In contrast, SGAs usually have a low affinity for dopamine receptors while also working effectively to block serotonin receptors in a patient, which helps in lowering the risk of various extrapyramidal side effects (APA, 2020).

FGA’s can be classified as dopamine antagonists because they act on different regions such as the mesocortical, mesolimbic, tuberoinfundibular, and nigrostriatal pathways. Dopamine antagonism is the characteristic that makes SGA’s to be efficient antipsychotics. However, besides the dopamine antagonism FGAs also have an effect on other receptors such as an adrenergic, alpha-1 muscarinic, and histamine 1(Stahl, 2013). The blocking of these different receptors is therefore related to the adverse side effects profile of FGAs. In contrast, SGAs also block dopamine receptors to an extent but differ significantly from first-generation antipsychotics because of their ability to block serotonin receptors. SGAs are therefore also referred to as serotonin dopamine antagonists. Generally, SGAs Have a high affinity for serotonin receptors compared to dopamine receptors (Stahl, 2013).

Comparing the efficacy of FGAs and SGAs, different high-quality scholarly studies suggest that there is a small effect of improved overall symptoms with SGAs such as olanzapine, risperidone, and amisulpride. Most first-generation antipsychotics require the administration of a high dose to patients, which increases the chances of occurrence of adverse side effects (Gabbard, 2014). According to Stahl (2013), olanzapine and risperidone, which are second-generation antipsychotics, can improve cognition more effectively than haloperidol. Some second-generation antipsychotics have also been shown to improve the quality of life of patients better than FGAs. However, considering the available evidence that is available, there is no concrete observation that SGAs are significantly more effective than FGAs in the treatment of negative and positive symptoms of schizophrenia. However, because first-generation antipsychotics are dopamine antagonists, they will be substantially associated with a higher risk of extrapyramidal side effects (Stahl, 2013).

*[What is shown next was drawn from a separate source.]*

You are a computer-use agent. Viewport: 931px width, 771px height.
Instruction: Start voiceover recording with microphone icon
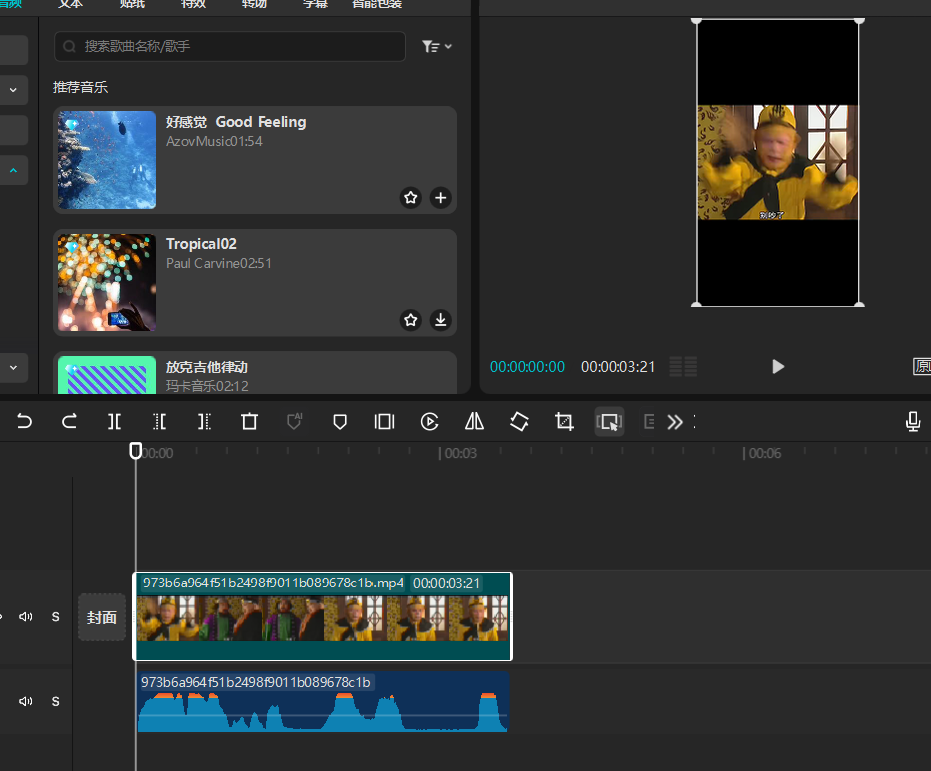pyautogui.click(x=912, y=422)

On the other hand, second-generation antipsychotics, which are serotonin dopamine antagonists, will be associated with a lower risk of extrapyramidal side effects but a higher risk of different metabolic side effects (Gabbard, 2014).

 

References

American Psychological Association. (2020). Publication manual of the American Psychological Association (7th ed.). Manual of the American Psychological Association. https://doi.org/10.1037/0000165-000

Gabbard, G. O. (2014). Gabbard’s Treatments of Psychiatric Disorders (5th ed.). Amer Psychiatric Pub.

Stahl, S. M. (2013). Stahl’s Essential Psychopharmacology: Neuroscientific Basis and Practical Applications (4th ed.). Cambridge University Press.